Our team of scientists, technologists, and academics looks beyond the traditional to develop creative solutions to some of the world’s most complex economic problems.
Our global Reliability Engineering group consists of multiple teams of versatile full stack engineers who drive the expansion and maintenance of Two Sigma’s many and varied systems. The team exists in the space between traditional systems engineering and development, and seeks to merge the capabilities from both disciplines.
The Observability Reliability Engineering team is focused on providing a top tier observability platform consisting of Metrics, Events/Logs and Traces. We’re aiming to provide services and tooling to help teams monitor the health and performance of thousands of jobs and services across the firm. The work done in our team will expose you to large scale distributed systems, public cloud technologies (AWS, GCP, or Azure), Kubernetes , and state of the art observability tools, both commercial and open source.

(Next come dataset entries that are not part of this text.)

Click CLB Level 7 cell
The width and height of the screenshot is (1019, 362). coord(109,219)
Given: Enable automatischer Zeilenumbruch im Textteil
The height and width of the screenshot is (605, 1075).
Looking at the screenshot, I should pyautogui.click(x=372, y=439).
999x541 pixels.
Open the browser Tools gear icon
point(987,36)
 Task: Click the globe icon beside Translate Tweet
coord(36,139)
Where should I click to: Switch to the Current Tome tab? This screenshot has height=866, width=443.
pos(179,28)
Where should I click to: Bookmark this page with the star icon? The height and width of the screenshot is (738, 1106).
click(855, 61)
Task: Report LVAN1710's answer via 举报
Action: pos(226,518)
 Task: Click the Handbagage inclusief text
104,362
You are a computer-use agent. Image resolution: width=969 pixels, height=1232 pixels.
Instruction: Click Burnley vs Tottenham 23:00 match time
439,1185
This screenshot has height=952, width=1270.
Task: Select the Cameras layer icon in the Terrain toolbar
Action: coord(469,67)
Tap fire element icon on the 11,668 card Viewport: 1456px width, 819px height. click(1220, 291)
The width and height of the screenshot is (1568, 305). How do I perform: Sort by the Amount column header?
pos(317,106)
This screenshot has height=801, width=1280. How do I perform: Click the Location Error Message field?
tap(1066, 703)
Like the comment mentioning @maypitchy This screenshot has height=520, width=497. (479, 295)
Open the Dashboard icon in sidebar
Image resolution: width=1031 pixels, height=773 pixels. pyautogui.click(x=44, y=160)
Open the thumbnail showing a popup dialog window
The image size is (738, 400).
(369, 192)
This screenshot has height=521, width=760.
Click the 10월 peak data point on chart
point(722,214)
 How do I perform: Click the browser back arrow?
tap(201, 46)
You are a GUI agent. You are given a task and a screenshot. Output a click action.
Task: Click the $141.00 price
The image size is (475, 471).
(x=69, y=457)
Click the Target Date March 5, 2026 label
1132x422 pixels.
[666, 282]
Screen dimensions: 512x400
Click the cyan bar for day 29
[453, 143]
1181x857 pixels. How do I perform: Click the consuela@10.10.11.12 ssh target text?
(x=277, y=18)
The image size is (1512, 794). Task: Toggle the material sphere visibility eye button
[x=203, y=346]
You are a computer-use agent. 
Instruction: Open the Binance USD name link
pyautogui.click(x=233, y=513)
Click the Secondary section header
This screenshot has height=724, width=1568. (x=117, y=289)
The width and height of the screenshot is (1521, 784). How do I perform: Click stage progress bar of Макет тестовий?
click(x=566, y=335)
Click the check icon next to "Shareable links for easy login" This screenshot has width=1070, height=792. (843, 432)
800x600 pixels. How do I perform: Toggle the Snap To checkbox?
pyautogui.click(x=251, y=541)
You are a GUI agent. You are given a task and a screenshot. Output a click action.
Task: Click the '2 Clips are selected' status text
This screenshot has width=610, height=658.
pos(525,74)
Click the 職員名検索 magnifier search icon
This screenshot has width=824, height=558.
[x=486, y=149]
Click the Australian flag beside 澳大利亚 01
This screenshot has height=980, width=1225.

You will take on the following responsibilities:
- Improving all aspects of software reliability, including better monitoring, alerting and documentation
- Engaging with our software engineering teams on support issues and improvements to our tools, processes, and software
- Acting as a conduit between infrastructure and development teams to ensure teams are making best use of our systems
- Gathering and analyzing metrics from both operating systems and applications to assist in performance tuning and fault finding
- Building out new systems to support large scale observability data
- Participating in an on call rotation, investigating and remediating alerts and responding to user support inquiries
You should possess the following qualifications:
- A bachelor’s degree in a highly technical or scientific discipline such as computer science or electrical engineering
- The ability to leverage off the shelf and open source systems and utilities to provision production systems in a variety of domains, especially for multi-tenant use
- Ability to program (structured and OO) with one or more high level languages (such as Python, Java, C/C++, Go) with a proven track record of automation and an algorithmic approach to solving problems
- In-depth knowledge and experience in at least one of: host based networking, Linux or UNIX engineering, systems programming, distributed systems, databases, cloud computing, and a desire to learn more
- Experience with automated configuration management tools such as Ansible, Chef, Puppet, SaltStack
- Experience with observability and monitoring tooling such as Graphite, Grafana, OpenTSDB, Datadog, Prometheus, ELK, and OpenTracing
- A desire to automate away toil
- Prior experience in a similar Site Reliability Engineering (SRE), DevOps, distributed computing, systems engineering/administration, or related function.
You will enjoy the following benefits:
- Core Benefits: Fully paid medical and dental insurance premiums for employees and dependents, 401k match, employer-paid life & disability insurance
- Perks: Onsite gyms with laundry service, wellness activities, casual dress, snacks, game rooms
- Learning: Tuition reimbursement, conference and training sponsorship
- Time Off: Generous vacation, sick days, and paid caregiver leaves
We are proud to be an equal opportunity workplace. We do not discriminate based upon race, religion, color, national origin, sex, sexual orientation, gender identity/expression, age, status as a protected veteran, status as an individual with a disability, or any other applicable legally protected characteristics.